__TASK TO CARRY OUT__: Output each of the following rows again character for character, with nothing changed or left out.

__RECORD EXTRACTS__:
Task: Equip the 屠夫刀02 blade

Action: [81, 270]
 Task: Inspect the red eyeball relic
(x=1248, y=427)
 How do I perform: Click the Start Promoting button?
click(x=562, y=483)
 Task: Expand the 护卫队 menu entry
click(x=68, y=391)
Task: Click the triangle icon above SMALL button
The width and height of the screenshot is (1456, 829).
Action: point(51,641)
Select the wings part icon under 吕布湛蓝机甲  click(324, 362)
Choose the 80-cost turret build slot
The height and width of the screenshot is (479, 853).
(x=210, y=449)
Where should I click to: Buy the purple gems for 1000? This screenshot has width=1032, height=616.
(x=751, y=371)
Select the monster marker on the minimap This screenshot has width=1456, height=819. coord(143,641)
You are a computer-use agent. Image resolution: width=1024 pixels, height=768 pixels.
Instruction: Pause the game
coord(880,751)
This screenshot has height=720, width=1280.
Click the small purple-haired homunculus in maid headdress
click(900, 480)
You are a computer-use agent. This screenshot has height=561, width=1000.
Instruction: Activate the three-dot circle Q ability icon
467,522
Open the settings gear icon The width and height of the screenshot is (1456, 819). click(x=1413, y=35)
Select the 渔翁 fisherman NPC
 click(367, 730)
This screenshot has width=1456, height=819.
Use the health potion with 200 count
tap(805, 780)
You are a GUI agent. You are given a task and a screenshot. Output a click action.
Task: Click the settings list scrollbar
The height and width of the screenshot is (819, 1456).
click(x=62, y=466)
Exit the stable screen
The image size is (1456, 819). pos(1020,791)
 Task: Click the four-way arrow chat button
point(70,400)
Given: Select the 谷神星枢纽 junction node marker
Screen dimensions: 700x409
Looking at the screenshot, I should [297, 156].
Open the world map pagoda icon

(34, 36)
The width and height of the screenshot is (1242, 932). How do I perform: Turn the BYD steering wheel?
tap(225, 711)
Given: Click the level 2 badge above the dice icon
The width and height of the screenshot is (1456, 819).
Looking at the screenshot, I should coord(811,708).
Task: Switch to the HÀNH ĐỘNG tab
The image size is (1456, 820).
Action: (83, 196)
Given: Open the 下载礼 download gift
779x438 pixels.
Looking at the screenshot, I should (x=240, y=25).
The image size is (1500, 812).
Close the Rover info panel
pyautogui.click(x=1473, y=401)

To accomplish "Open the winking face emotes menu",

__WRITTEN ANSWER__:
Task: Equip the 屠夫刀02 blade

Action: [81, 270]
 Task: Inspect the red eyeball relic
(x=1248, y=427)
 How do I perform: Click the Start Promoting button?
click(x=562, y=483)
 Task: Expand the 护卫队 menu entry
click(x=68, y=391)
Task: Click the triangle icon above SMALL button
The width and height of the screenshot is (1456, 829).
Action: point(51,641)
Select the wings part icon under 吕布湛蓝机甲  click(324, 362)
Choose the 80-cost turret build slot
The height and width of the screenshot is (479, 853).
(x=210, y=449)
Where should I click to: Buy the purple gems for 1000? This screenshot has width=1032, height=616.
(x=751, y=371)
Select the monster marker on the minimap This screenshot has width=1456, height=819. coord(143,641)
You are a computer-use agent. Image resolution: width=1024 pixels, height=768 pixels.
Instruction: Pause the game
coord(880,751)
This screenshot has height=720, width=1280.
Click the small purple-haired homunculus in maid headdress
click(900, 480)
You are a computer-use agent. This screenshot has height=561, width=1000.
Instruction: Activate the three-dot circle Q ability icon
467,522
Open the settings gear icon The width and height of the screenshot is (1456, 819). click(x=1413, y=35)
Select the 渔翁 fisherman NPC
 click(367, 730)
This screenshot has width=1456, height=819.
Use the health potion with 200 count
tap(805, 780)
You are a GUI agent. You are given a task and a screenshot. Output a click action.
Task: Click the settings list scrollbar
The height and width of the screenshot is (819, 1456).
click(x=62, y=466)
Exit the stable screen
The image size is (1456, 819). pos(1020,791)
 Task: Click the four-way arrow chat button
point(70,400)
Given: Select the 谷神星枢纽 junction node marker
Screen dimensions: 700x409
Looking at the screenshot, I should [297, 156].
Open the world map pagoda icon

(34, 36)
The width and height of the screenshot is (1242, 932). How do I perform: Turn the BYD steering wheel?
tap(225, 711)
Given: Click the level 2 badge above the dice icon
The width and height of the screenshot is (1456, 819).
Looking at the screenshot, I should coord(811,708).
Task: Switch to the HÀNH ĐỘNG tab
The image size is (1456, 820).
Action: (83, 196)
Given: Open the 下载礼 download gift
779x438 pixels.
Looking at the screenshot, I should (x=240, y=25).
The image size is (1500, 812).
Close the Rover info panel
pyautogui.click(x=1473, y=401)

To accomplish "Open the winking face emotes menu",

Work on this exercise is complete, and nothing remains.